Brightly-lit sunshine and warm this near-noon Wednesday on California’s north coast — chances racking higher for some good rain this weekend, supposedly starting Friday afternoon (maybe 80 percent chance Friday night) and lasting through Sunday.
Winds are way-calm, too, which makes the heat stick awhile.
Not calm and highly, disgustingly sticky: ‘Two members of a local TV station’s news team were fatally shot Wednesday during a live TV broadcast near Roanoke, Va., setting off an intense manhunt that ended with the suspect shooting himself, Virginia State Police said.’
In America: ‘For decades, the most dangerous piece of machinery was an automobile. But now, it’s a gun.’
(Illustration found here).
Due to US people’s crazed obsession with guns, the shit has hit the firing-range fan — we are up to our eyeballs in killing one another with firearms, but do let the NRA be the only scapegoat.
Yesterday, from The Week:
Since 1966, the U.S. has had more mass shootings than the next several countries combined, according to a new study by University of Alabama criminologist Adam Lankford.
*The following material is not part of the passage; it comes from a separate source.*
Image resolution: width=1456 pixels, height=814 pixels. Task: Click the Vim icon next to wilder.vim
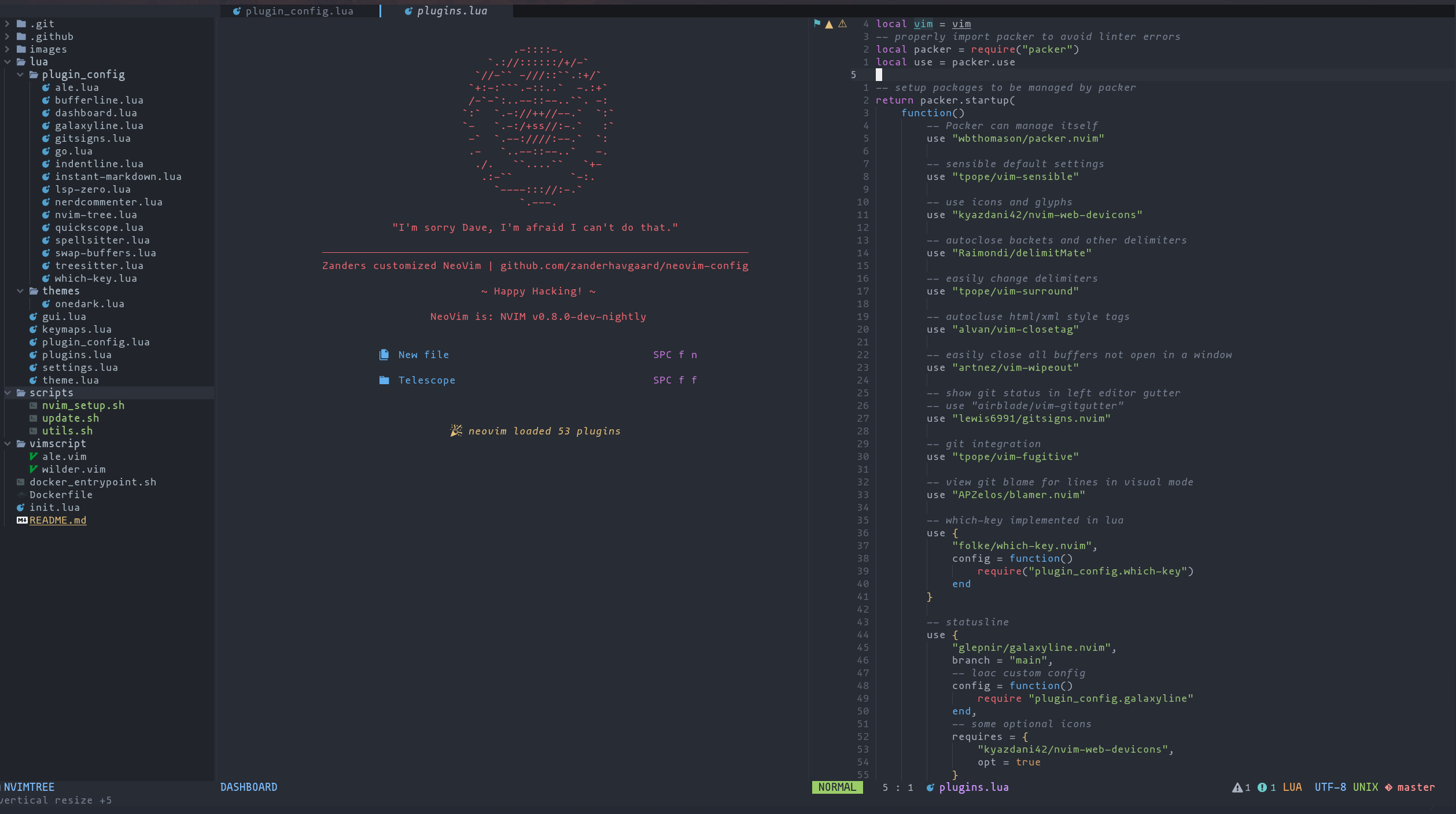34,469
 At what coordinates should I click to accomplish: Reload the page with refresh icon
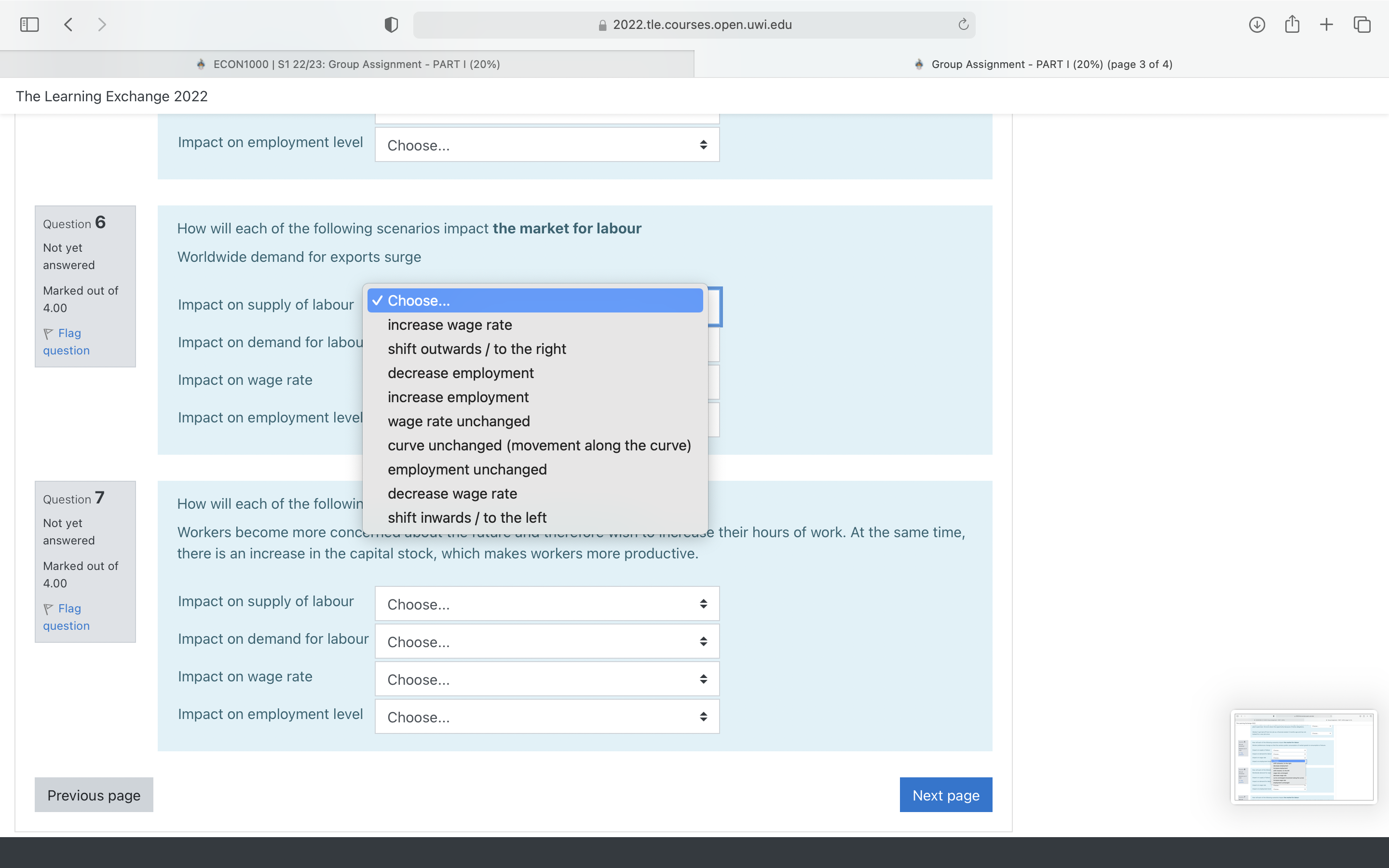pos(963,25)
Between 1966 and 2012, there were 291 documented mass shootings in the world, and 31 percent of those were in the U.S., Lankford says in a paper being presented this week at the American Sociological Association’s annual meeting in Chicago.
That’s five times the rate in the second-ranked country, the Philippines.
A big reason for this unwanted top ranking is America’s unusually high rate of gun ownership, the Los Angeles Times reports: 88.8 firearms per 100 people, according to a 2007 survey.
Yemen, the No. 3 country for mass killings, comes in a distant second, with 54.8 firearms per 100 people.
The No. 3 and No. 4 countries in per-capita gun ownership, Finland and Switzerland, are also in the Top 15 for mass shootings, Lankford found.
“Because of its world-leading firearm ownership rate, America does stand apart,” he wrote, “and this appears connected to its high percentage of mass shootings.”
But it isn’t the only reason.
The poor U.S. system to care for mental illness plays a role, Lankford noted, though that’s a trait not unique to the U.S.
One thing that is unique is the “American dream,” he said, and when people fail to achieve that upward mobility, some of them express their frustration in violence.
The last big element? Fame.
“Increasingly in America — perhaps more than in any other country on the globe — fame is revered as an end unto itself,” he wrote.
“Some mass shooters succumb to terrible delusions of grandeur and seek fame and glory through killing.”
Add to the horror of a disgruntled family member, or co-worker, and just some random guy on the street, getting all depressed, then getting hold of a firearm, we have hard-ass, hard-knock The Donald, paving the way for racial violence — in the words of Pinball: “Or as they say in Ebonics, ‘We be fucked.'”
*****
The above was posted about five hours ago — since then:
Two men were shot to death in broad daylight on a sidewalk in South Los Angeles on Wednesday afternoon, police said.
Just after 12:12 p.m., a youth or young man walked up to two men, described as being in their late 30s or early 40s, shot them both and ran away, said Sgt. William Carty of the Los Angeles Police Department’s Southeast Division. (LA Times).LAFAYETTE, La. — State police have confirmed that a police officer is among three people shot in Sunset after an apparent hostage situation at a convenience store.
There was no word on the extent of the injuries.
…
An Instagram photo uploaded in Sunset apparently depicts the scene.
The photo shows a vehicle inside a store and shows a body lying on the ground (blacked out in the photo below).
The user says the suspect ran people over, ran his car into a store and “in the store with a shotgun looking like Rambo.” (USAToday).BENTONVILLE, Ark., Aug. 26 (UPI) — Walmart officials Wednesday said the retail giant will no longer sell assault rifles, semi-automatic shotguns or high-capacity firearms.
…
Walmart is selling off the last of its stock of modern sporting rifles and intends to replace it with “other hunting and sportsman firearms such as shotguns and rifles based on customer demand,” Lundberg said.